O autor (Coelho) discorre também que se
nos países capitalistas centrais a era da industrialização coincidira com o
Estado liberal e antecedera a era das políticas sociais, trazidas pelo Estado
de Bem-Estar Social, no Brasil as fases de industrialização e de criação de
políticas sociais foram concomitantes e coincidentes com o Estado de Bem-Estar Social. No Brasil a construção do Estado desenvolvimentista não viria apenas
acompanhada de políticas sociais e de desenvolvimento econômico, mas também de
uma importante ruptura política. A Revolução de 1930 pôs fim ao Estado
oligárquico e ao sistema de organização institucional sobre o qual ele se
baseava. Coube então ao novo Estado construir, a um só tempo, as novas bases de
desenvolvimento econômico e acumulação capitalista e de legitimação de uma nova
ordem política no país, com a incorporação das massas no processo político. A
montagem do Estado desenvolvimentista e a implementação das políticas sociais
no Brasil estavam diretamente relacionadas ao desenvolvimento industrial do
país. Ainda que as primeiras leis sociais brasileiras datem do final do século
XIX – quando o país ainda estava longe de iniciar o seu processo de
industrialização – aquelas seriam casuais e isoladas, não podendo ser
consideradas como pertencentes a uma política social.

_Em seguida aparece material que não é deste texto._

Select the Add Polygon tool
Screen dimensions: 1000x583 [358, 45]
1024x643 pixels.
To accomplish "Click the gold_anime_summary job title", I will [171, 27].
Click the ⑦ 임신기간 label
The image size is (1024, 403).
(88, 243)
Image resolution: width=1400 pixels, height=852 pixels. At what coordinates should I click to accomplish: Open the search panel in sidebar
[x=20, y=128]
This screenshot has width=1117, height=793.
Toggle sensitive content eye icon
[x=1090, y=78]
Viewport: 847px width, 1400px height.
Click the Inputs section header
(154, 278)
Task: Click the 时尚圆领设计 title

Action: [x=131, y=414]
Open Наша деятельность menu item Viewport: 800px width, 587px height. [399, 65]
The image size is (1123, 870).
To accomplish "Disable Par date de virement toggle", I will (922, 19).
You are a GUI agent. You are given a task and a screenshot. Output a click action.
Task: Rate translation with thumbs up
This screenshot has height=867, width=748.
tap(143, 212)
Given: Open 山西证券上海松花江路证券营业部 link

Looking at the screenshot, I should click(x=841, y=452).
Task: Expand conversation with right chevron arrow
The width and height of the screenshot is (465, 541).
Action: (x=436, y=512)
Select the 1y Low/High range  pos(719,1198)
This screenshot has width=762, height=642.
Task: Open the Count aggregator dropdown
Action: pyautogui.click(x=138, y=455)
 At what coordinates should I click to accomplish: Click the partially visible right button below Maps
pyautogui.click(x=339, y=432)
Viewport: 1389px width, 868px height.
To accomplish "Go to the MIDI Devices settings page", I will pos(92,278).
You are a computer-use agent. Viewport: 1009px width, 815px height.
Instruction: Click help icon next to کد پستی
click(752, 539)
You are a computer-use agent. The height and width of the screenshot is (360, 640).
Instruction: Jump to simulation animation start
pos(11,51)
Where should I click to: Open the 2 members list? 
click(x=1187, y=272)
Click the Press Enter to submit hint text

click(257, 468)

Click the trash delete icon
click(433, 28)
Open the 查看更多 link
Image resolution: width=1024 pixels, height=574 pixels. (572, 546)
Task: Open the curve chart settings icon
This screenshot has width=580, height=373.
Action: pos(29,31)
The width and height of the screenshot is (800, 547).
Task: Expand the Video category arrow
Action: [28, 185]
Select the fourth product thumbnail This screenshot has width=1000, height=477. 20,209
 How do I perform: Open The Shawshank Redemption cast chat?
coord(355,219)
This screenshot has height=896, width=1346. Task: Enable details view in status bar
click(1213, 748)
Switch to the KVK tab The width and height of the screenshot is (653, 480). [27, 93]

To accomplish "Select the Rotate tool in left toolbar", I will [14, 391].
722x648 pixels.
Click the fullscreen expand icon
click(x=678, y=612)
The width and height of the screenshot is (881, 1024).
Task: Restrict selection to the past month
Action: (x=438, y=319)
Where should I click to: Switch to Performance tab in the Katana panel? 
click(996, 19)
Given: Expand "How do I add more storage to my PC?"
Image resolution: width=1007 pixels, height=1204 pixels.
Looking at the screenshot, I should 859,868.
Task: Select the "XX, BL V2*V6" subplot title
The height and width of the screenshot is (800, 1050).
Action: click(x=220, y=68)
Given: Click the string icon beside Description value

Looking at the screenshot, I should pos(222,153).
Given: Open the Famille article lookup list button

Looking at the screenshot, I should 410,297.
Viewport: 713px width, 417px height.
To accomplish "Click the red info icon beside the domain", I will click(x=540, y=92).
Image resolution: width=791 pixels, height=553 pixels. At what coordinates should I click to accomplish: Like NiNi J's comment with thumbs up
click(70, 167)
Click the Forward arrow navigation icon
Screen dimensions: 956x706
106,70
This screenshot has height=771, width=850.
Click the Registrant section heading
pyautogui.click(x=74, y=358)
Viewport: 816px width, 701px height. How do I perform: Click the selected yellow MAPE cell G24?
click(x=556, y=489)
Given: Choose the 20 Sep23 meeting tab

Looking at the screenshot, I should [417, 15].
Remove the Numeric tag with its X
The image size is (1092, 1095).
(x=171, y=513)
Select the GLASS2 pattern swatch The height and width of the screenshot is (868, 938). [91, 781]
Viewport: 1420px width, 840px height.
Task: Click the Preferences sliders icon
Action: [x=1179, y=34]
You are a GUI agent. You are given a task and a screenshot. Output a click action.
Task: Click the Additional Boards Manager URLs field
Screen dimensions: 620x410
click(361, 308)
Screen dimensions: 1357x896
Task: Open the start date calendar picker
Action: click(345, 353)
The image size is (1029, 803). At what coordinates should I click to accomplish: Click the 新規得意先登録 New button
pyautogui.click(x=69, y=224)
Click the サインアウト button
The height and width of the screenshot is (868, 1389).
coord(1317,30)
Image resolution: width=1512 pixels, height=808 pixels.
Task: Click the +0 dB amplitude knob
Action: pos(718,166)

No entanto, com a crise provocada
pela dificuldade cada vez maior de harmonizar os gastos públicos com o
crescimento da economia capitalista, ressurgem as ideias liberais sob a
denominação de neoliberalismo. O Estado neoliberal seria protagonizado pelos
governos de Margaret Thatcher (Reino Unido) e de Ronald Reagan (Estados
Unidos). A agenda neoliberal seria baseada na desregulamentação, privatizações
e abertura de mercados. Os defensores dessa agenda argumentavam ser necessário
desregular os mercados porque o número excessivo de regras e controles estatais
sobre a economia inibia os investimentos privados, comprometendo o crescimento
econômico. A favor das privatizações, alegava-se que as empresas de propriedade
do Estado seriam ineficientes e deficitárias, porque mantidas sob a proteção do
poder público ao abrigo das leis do mercado. Com a privatização as empresas
poderiam se tornar eficientes e lucrativas, além de tirar do Estado o ônus pela
sua manutenção. A abertura dos mercados nacionais para a concorrência
internacional, era tida como única forma de produzir uma modernização de todos
os setores da atividade econômica, conferindo-lhes eficiência e
competitividade.
Os liberais do passado propunham
que o Estado deixasse de intervir nas relações econômicas entre os agentes
privados para que o mercado pudesse funcionar adequadamente como mecanismo
autorregulador. Já as críticas dos neoliberais ao Estado do Bem-Estar Social
são dirigidas à sua intervenção específica do Estado em determinadas esferas das
relações econômicas como o mercado de trabalho, mercado de capitais e mercados
de bens e serviços. Quanto às políticas sociais, estas manteriam seu lugar na
agenda do Estado como direitos de cidadania e instrumentos de promoção da
equidade.
Uma das características marcantes
do Estado neoliberal é o aumento das disparidades de renda entre ricos e
pobres. Essas disparidades causam indignação, revolta e injustiças ameaçando a
paz e a dignidade das pessoas.
Para Ricardo Corrêa Coelho (2009), comparar o
Estado neoliberal às formas de Estado passadas é sem dúvida difícil. Para
compará-la, há necessidade de um distanciamento temporal.
O que podemos considerar é que as
duas matrizes, liberal e marxista, animam e guiam até hoje a ação dos
indivíduos no Estado e no mercado.
Referência:
COELHO, Ricardo Corrêa. Estado, governo e mercado / Ricardo Corrêa Coelho. - Florianópolis: Departamento de Ciências da Administração / UFSC; [Brasília]: CAPES: UAB, 2009.